Skip to content

New t-SNE package for R

February 20, 2010

I finished up a rough version of my t-SNE package for R. If you haven’t heard of t-SNE, and are into dimensionality reduction and/or visualization. You should check it out. The “tsne” package for R is available on CRAN.

t-SNE is a non-metric multidimensional scaler. It creates an embedding by a gradient descent process, much like isoMDS, and a number of other approaches. However, it does some interesting things to the high dimensional data before it proceeds.

First, it translates the matrix of raw numeric values into probabilities. The probabilities are a guess as to the likelihood that another given datapoint is a neighbor. The number of neighbors that are considered is parametrized by a “perplexity” argument, which is the optimal number of neighbors for a given datapoint. A gradient descent attempts to preserve aspects of entropy present in the probability distributions.

The technique handles large variances fairly well across the values in the dimensions or the datapoints themselves, and is fairly quick in the applications that van der Maaten provides. However, my R version is unfortunately much slower.

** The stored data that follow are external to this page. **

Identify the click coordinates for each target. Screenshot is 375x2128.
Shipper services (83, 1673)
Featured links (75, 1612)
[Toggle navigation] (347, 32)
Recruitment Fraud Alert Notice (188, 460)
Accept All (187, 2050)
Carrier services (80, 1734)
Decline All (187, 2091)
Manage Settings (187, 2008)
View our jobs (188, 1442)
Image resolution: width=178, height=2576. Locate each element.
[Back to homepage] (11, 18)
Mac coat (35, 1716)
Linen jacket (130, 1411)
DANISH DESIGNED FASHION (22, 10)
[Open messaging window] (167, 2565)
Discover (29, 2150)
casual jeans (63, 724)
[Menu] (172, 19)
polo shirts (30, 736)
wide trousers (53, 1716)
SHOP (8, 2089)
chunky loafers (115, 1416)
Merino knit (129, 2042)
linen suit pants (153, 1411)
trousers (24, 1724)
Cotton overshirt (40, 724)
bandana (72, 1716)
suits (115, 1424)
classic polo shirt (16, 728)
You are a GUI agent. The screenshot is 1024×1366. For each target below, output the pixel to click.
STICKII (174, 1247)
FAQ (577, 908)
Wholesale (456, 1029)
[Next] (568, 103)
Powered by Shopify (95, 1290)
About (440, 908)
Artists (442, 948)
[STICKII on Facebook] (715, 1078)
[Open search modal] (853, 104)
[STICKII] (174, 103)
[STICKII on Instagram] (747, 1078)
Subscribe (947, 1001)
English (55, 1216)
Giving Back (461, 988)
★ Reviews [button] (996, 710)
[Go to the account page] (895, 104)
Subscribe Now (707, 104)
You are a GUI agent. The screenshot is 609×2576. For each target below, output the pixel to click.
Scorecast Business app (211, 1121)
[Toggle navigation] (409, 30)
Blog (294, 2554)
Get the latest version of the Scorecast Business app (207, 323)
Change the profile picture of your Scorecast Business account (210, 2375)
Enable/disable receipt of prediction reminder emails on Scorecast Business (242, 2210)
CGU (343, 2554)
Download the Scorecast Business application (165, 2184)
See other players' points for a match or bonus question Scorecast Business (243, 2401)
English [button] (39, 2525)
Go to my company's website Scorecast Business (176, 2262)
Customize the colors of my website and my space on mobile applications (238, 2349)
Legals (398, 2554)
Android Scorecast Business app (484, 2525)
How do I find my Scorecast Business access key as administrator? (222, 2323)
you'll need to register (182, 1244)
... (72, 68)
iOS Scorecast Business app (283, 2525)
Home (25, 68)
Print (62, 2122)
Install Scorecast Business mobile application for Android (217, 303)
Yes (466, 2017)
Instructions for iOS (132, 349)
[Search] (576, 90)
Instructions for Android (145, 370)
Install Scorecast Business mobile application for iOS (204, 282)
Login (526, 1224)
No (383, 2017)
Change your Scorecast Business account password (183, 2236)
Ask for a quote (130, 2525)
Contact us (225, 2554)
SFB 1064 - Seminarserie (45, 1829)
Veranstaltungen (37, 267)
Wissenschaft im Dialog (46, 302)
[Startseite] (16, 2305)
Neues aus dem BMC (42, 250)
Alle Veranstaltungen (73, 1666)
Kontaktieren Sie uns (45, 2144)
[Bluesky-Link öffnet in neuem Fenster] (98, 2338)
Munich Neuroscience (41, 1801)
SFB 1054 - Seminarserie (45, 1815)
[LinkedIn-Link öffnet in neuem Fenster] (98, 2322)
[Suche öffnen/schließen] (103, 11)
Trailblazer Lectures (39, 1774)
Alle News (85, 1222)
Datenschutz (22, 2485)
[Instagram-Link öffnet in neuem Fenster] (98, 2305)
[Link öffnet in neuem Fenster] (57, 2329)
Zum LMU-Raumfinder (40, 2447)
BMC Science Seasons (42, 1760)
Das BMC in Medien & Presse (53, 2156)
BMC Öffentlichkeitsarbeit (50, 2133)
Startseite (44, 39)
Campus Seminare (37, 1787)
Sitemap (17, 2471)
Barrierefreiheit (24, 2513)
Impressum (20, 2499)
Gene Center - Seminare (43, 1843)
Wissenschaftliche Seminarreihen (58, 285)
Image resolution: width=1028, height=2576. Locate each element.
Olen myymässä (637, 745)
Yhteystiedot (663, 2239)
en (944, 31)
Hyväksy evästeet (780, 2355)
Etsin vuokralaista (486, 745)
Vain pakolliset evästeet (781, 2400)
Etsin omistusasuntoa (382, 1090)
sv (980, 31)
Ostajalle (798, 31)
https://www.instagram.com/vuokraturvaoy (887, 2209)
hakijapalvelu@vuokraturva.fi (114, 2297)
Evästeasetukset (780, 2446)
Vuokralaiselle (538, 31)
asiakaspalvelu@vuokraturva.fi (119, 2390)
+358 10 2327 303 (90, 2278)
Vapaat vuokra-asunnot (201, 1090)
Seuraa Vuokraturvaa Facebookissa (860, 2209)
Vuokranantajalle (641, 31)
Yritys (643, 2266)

In the meantime, I’ve been testing it out against various datasets. It does seem to provide a more natural clustering in many cases, such as the classic “iris” flower measurement dataset available in R. I’ve made a simple animation of how the gradient descent process sorts out the clusters and gradually arranges them to minimize its error function:

This produces a better cluster than a comparable PCA technique, based on simple covariance:

pca iris

I’ve tried it on some other datasets, and it works even better with larger sets of more complex data. I’ll update this post with a link to the package once it goes through the verification process at CRAN.

From → Mapping

  1. Mark Grimes permalink


    I am using the R implementation of t-SNE, thank you for writing it. I got it to work once, but now have a recurring problem.

    Namely, the error:
    Error in while (abs(Hdiff) > tol && tries < 50) { :
    missing value where TRUE/FALSE needed

    Using the command with an object of class='dist' produced the same error. To work around that I did this:
    nbsed.df <- data.frame(as.matrix(nbsed))

    Which worked once, but not on the second data set.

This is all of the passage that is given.